## EXTRAIT DU TEXTE
Au lit au Moyen Âge : exposition à la tour Jean Sans Peur à Paris jusqu’au 13 novembre 2011

Que l’on y dorme, que l’on y joue, que l’on y travaille, que l’on s’y soigne ou que l’on y meure, le lit est au cœur de la vie quotidienne médiévale. Dans cette nouvelle exposition est évoqué ce lit indispensable de la naissance à la mort, avec ses usages et ses caractéristiques, les conseils des médecins pour « bien dormir » , ainsi que l’évocation des rêves et des cauchemars matérialisés dans les manuscrits. A visiter en famille.


Au lit au Moyen Âge : exposition à la tour Jean Sans Peur à Paris jusqu’au 13 novembre 2011
Que l’on y dorme, que l’on y joue, que l’on y travaille, que l’on s’y soigne ou que l’on y meure, le lit est au coeur de la vie quotidienne.

C’est le meuble le plus important dans la demeure médiévale. Aux temps carolingiens, on dort souvent par terre. Les lits ne sont encore que de simples tables de bois aux pieds élégamment tournés. Sur leur plateau plein est disposée la couette, un grand coussin mou et ovale. Celle-ci sert de matelas. Pour dormir, on s’enroule dans une couverture.

Dès le XIIe siècle, le lit le plus courant est un simple caisson doté de pieds, plein ou à barreaux. Ce meuble fixe et solide, est en bois de peuplier, de châtaignier, plus souvent de sapin ou de noyer.

Aux XIVe et XVe siècles, il prend de la hauteur. Il est isolé du sol par une planche épaisse ou une estrade dans les châteaux. Là, protégé par une courtine, mollement couché sur une couette et enroulé dans des draps et couvertures épaisses, le dormeur médiéval n’a rien à envier à notre confort moderne ! Toute une vie se déroule autour du lit d’ordre privé avec les proches mais aussi d’ordre public.

En effet, le lit est un symbole du pouvoir. Au XVe siècle, les grands procès sont jugés par le roi dans un lit de justice, espace surélevé à l’intérieur d’une clôture. Son trône est surmonté d’un dais et entouré de tentures, à l’image d’un lit, d’où le terme de lit de justice.

C’est également allongés sur un lit que les grands donnent audience à leurs proches et alliés, astreints à demeurer debout. Paradoxalement, être couché est le signe d’un statut supérieur. Dans la chambre de parement, pièce destinée aux fonctions officielles, un lit d’apparat est dressé. Ce meuble de prestige est exposé aux yeux des visiteurs, sans qu’il en soit fait usage.

## INFORMATIONS FOURNIES

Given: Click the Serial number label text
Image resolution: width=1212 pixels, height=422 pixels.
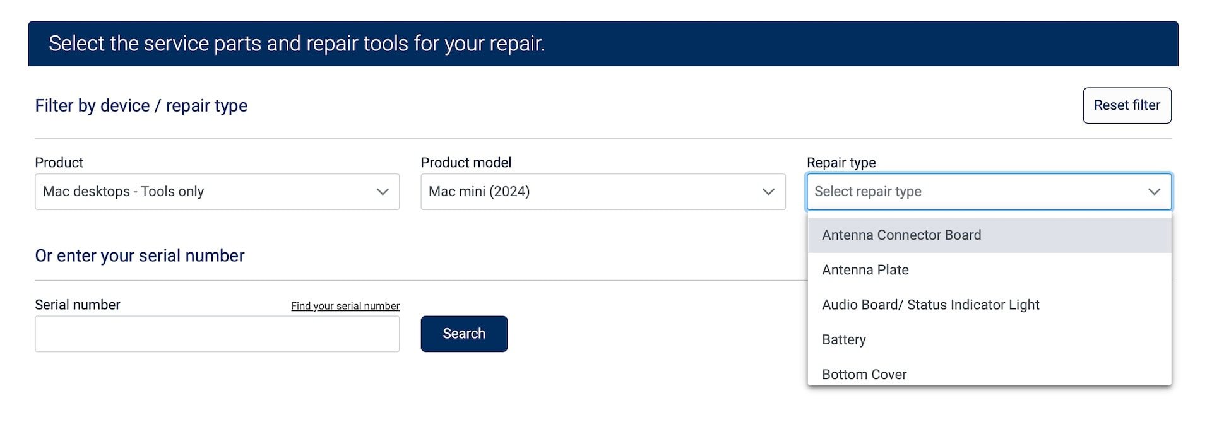Looking at the screenshot, I should click(78, 305).
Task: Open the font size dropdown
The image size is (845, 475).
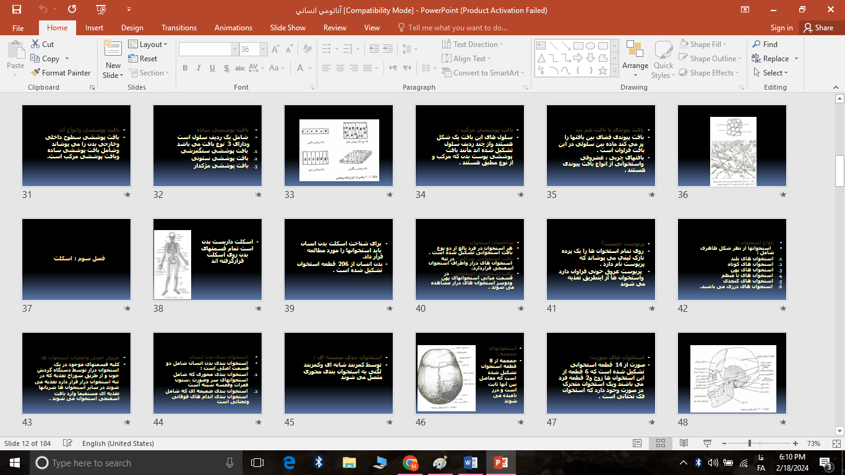Action: 264,49
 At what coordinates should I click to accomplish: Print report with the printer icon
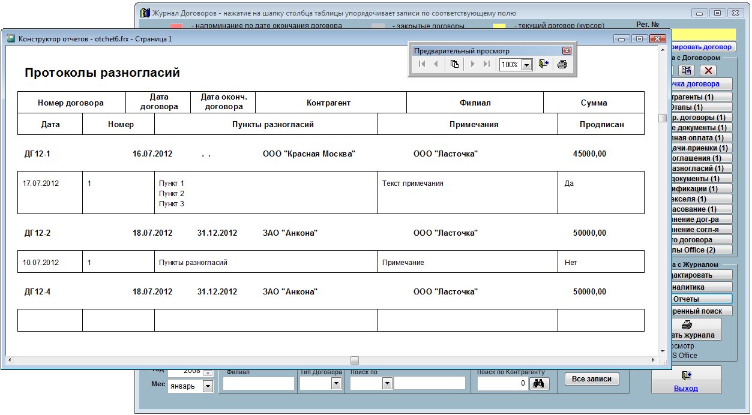tap(562, 65)

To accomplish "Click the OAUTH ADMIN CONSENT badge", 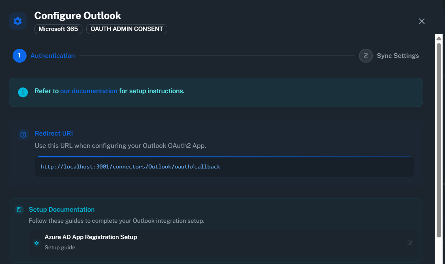I will (x=127, y=29).
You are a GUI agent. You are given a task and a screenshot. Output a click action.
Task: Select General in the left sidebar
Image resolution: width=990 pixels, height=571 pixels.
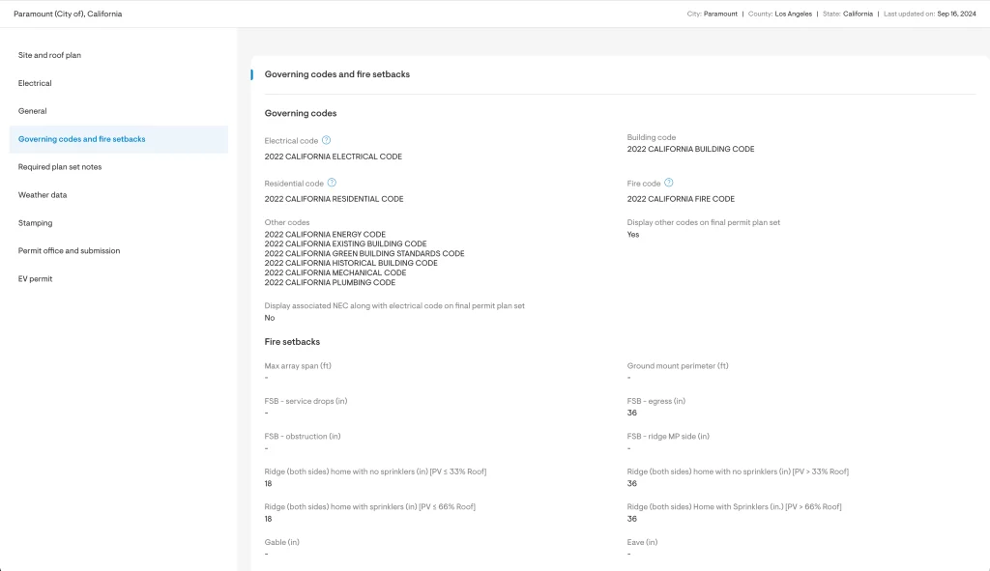click(33, 111)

## À FAIRE
[A] Dans l'extrait sur le lit au Moyen Âge, qui juge les grands procès au XVe siècle ?
[B] Recopiez tout le passage de l'extrait sur le lit au Moyen Âge, depuis « C’est le meuble » jusqu'à « dans une couverture. » inclus.

## RÉSULTATS DE L'EXERCICE
[A] Le roi, dans un lit de justice.

[B]
C’est le meuble le plus important dans la demeure médiévale. Aux temps carolingiens, on dort souvent par terre. Les lits ne sont encore que de simples tables de bois aux pieds élégamment tournés. Sur leur plateau plein est disposée la couette, un grand coussin mou et ovale. Celle-ci sert de matelas. Pour dormir, on s’enroule dans une couverture.